Analysis of 10k hotmail passwords
Ok, not all of them were hotmail passwords, but that's how they are being talked about in the media
Thousands of Hotmail passwords leaked online
I did some initial analysis of the list which can be found below:
Reusable Security: 10k Hotmail Passwords
I haven't had much time to go over them, but I'll try to post some follow up info, such as the effectiveness of different input dictionaries, a more detailed analysis of word mangling rules used, etc, later. If there is any specific information people are interested in, (with the exception of where to grab the list, sorry I'm not going to repost that), please let me know.
my analysis of 20k leaked email accounts (hotmail etc.)
Just added some character set filtering to wepbuster.
For someone who might be interested, here are the stats I have gathered:
The password list I got from some website (which I forgot to bookmark), contains 21868 entries (mix of different email accounts but mostly from hotmail).
- 18572 unique entries
- 7280 all lowercase (977(exact match) are found in /usr/share/dict/words)

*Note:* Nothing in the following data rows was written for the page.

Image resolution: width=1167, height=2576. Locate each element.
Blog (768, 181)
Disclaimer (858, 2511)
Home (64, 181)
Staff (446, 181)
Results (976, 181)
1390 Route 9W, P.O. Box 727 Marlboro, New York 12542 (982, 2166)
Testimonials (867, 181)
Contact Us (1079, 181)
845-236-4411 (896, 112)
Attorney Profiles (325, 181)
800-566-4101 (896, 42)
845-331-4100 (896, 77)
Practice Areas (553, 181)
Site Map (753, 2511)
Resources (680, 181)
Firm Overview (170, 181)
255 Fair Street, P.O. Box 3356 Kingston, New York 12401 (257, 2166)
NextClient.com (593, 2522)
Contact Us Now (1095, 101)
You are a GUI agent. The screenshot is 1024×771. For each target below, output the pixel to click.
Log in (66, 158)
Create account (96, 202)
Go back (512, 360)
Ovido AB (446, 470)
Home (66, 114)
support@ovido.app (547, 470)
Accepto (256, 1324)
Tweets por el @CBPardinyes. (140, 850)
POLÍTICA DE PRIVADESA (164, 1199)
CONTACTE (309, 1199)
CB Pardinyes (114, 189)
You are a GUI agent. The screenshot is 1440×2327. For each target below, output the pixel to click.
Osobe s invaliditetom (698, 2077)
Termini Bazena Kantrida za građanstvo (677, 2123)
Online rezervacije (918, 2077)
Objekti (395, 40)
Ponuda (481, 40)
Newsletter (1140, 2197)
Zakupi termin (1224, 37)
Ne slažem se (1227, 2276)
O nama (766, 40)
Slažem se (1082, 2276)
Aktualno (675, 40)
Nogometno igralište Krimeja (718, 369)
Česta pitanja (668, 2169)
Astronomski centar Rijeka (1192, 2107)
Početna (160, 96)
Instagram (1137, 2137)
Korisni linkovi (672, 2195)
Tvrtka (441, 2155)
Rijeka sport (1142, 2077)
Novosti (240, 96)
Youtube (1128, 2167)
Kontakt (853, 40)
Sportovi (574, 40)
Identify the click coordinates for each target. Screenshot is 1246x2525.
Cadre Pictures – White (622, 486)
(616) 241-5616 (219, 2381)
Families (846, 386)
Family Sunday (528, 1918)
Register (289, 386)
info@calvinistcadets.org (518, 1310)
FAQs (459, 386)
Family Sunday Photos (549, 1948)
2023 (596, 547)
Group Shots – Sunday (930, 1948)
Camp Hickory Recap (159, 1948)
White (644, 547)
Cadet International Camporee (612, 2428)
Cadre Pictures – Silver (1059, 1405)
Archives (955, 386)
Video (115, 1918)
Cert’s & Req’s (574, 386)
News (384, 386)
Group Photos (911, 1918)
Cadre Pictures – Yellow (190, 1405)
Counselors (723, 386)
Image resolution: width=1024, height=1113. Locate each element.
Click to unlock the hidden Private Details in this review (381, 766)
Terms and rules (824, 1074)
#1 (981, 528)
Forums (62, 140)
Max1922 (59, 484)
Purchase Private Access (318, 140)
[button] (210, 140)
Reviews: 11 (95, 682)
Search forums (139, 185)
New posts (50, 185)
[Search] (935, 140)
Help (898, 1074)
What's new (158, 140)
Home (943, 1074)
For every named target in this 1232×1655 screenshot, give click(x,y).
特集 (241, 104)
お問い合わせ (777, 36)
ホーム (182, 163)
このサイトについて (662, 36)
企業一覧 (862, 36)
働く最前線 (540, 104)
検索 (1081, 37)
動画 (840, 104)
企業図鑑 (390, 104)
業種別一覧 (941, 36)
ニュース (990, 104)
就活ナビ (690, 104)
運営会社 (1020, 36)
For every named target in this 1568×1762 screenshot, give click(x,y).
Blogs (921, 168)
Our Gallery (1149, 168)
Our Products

- 6645 combination of lower and number
- 2979 all numbers
- 308 lower, number, symbol
- 293 lower and symbol
- 292 lower, upper, and number.
- 225 lower, upper
- 219 all uppercase (16 are found in /usr/share/dict/worrds)
- 182 upper and number
- 50 lower, upper, number, and symbol
- 38 number, symbol
- 24 lower, upper, symbol
- 21 upper, number, symbol
- 9 upper and symbol
- 7 all symbols
As you can see, all lower case, lowercase+number, and all numbers are quite popular choices for passwords.
In the meantime, I'll try to dig deeper to see if there's any common properties on those passwords created. Maybe number positioning, character patterns, etc.